Cancer is a genetic disease that involves perturbation of gene regulatory networks (GRNs) caused by various mechanisms, such as copy number alteration, abnormal methylation status, abnormal protein configuration, and post-transcriptional dysregulation. Although driver gene mutation information is crucial for the estimation of the genetic etiology of cancer, it is becoming increasingly evident that many genes are involved in cancer pathophysiology, which appears to disrupt GRNs. In this context, the identification of information regarding gene regulation in cancer tissues is expected to provide invaluable information for the development of anticancer agents or cancer management strategies.
1. Introduction
Cancer is a genetic disease that involves perturbation of gene regulatory networks (GRNs) caused by various mechanisms, such as copy number alteration, abnormal methylation status, abnormal protein configuration, and post-transcriptional dysregulation [1][2][3][4]. Although driver gene mutation information is crucial for the estimation of the genetic etiology of cancer, it is becoming increasingly evident that many genes are involved in cancer pathophysiology, which appears to disrupt GRNs [5]. In this context, the identification of information regarding gene regulation in cancer tissues is expected to provide invaluable information for the development of anticancer agents or cancer management strategies.
Previously, efforts aimed toward the identification of GRNs focused only on a small number of genes [6]. Currently, with the advent of high-throughput technologies, such as microarray and next-generation sequencing (NGS), tens of thousands of gene expressions are examined simultaneously [7][8]. A microarray is constructed on a slide on which probes for the hybridization of complementary DNAs for whole messenger RNAs ( mRNAs) from one type of cell are implanted. The mRNAs obtained from sample tissues are tagged with fluorescent dyes so that a scanner can identify variations in the photosignals of the dyes as the abundance of the mRNAs. After scanning of the signals, gene expressions are summarized into a matrix of expression profiles in which rows and columns indicate genes and samples, respectively. Instead of utilizing hybridization, NGS platforms determine the amount of mRNA through direct sequencing of mRNAs.
After the raw expression signals are generated, appropriate adjustment steps are required to correct any experimental bias, which is known as the process of normalization. Most omics technologies need such normalization steps to avoid artificial results that are not relevant to the underlying biology. The normalization of omics data is beyond the scope of this review, and excellent reviews regarding this issue are available [9][10]. Once the normalization process has removed bias from an experiment or sample preparations, an estimation process for the identification of GRNs can be applied. Here, the concept and implications of the GRN need to be clarified as follows. In many studies, GRN refers to the regulatory relationship between genes that is estimated from experimental data. However, regulation is somewhat ambiguous, and one gene can impact another gene (or genes) in various ways. For example, the protein encoded by one gene can act as a transcription factor (TF) for another gene [11], and a microRNA gene can affect the expression of other genes through the microRNA encoded by it [12]. A more sophisticated mechanism underlies the epigenomic control of gene expression via changes in methylation and various histone modifications [13]. However, most GRNs are inferred from transcriptomics data.

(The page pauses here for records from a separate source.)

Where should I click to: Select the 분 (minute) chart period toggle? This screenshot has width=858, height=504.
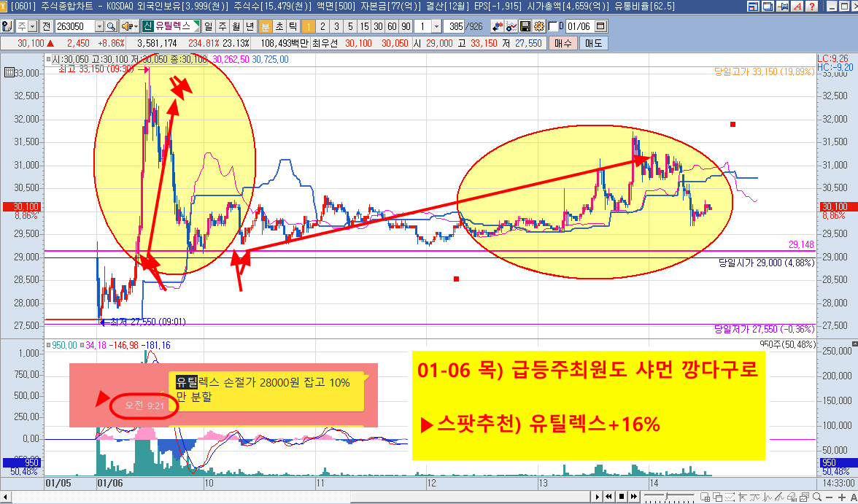pyautogui.click(x=266, y=26)
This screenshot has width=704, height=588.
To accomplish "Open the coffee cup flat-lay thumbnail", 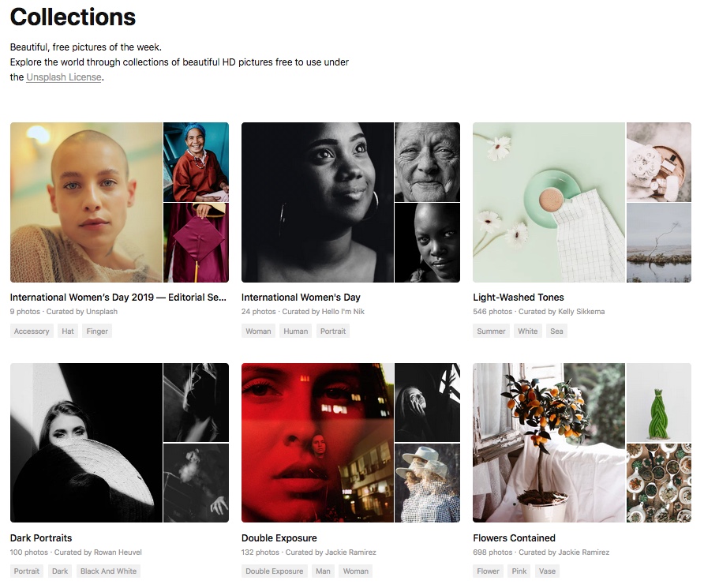I will (x=549, y=202).
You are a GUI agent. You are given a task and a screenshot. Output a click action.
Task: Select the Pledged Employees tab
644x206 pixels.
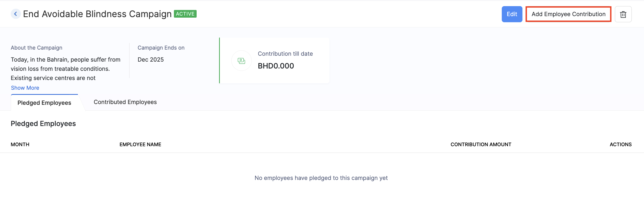coord(44,103)
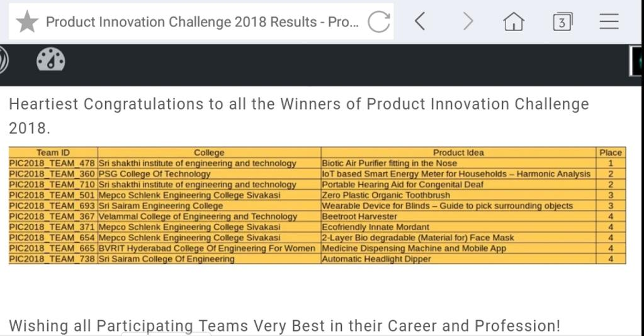Click the WordPress logo in the admin bar
The width and height of the screenshot is (644, 336).
pos(3,60)
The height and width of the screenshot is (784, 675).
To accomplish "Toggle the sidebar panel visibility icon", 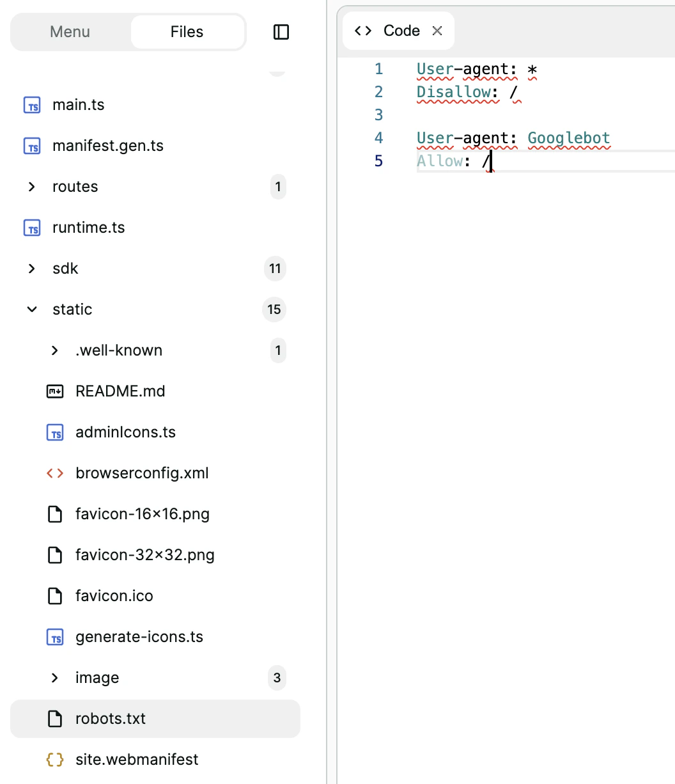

Therefore, it is always possible that the GRNs inferred from the transcriptomics data indicate the statistical relationships between genes rather than biological relationships that can be explained. This possibility should be considered in the interpretation of GRNs estimated from gene expression data. Even if there is a positive relationship between genes in a GRN estimated from transcriptomics data, it is possible that the biological mechanism underlying the relationship cannot be explained with the current knowledge. For validation or confirmation of the regulatory relationships, other omics data containing epigenomic or protein expression information or independent experimental procedures, such as gene perturbation, are required.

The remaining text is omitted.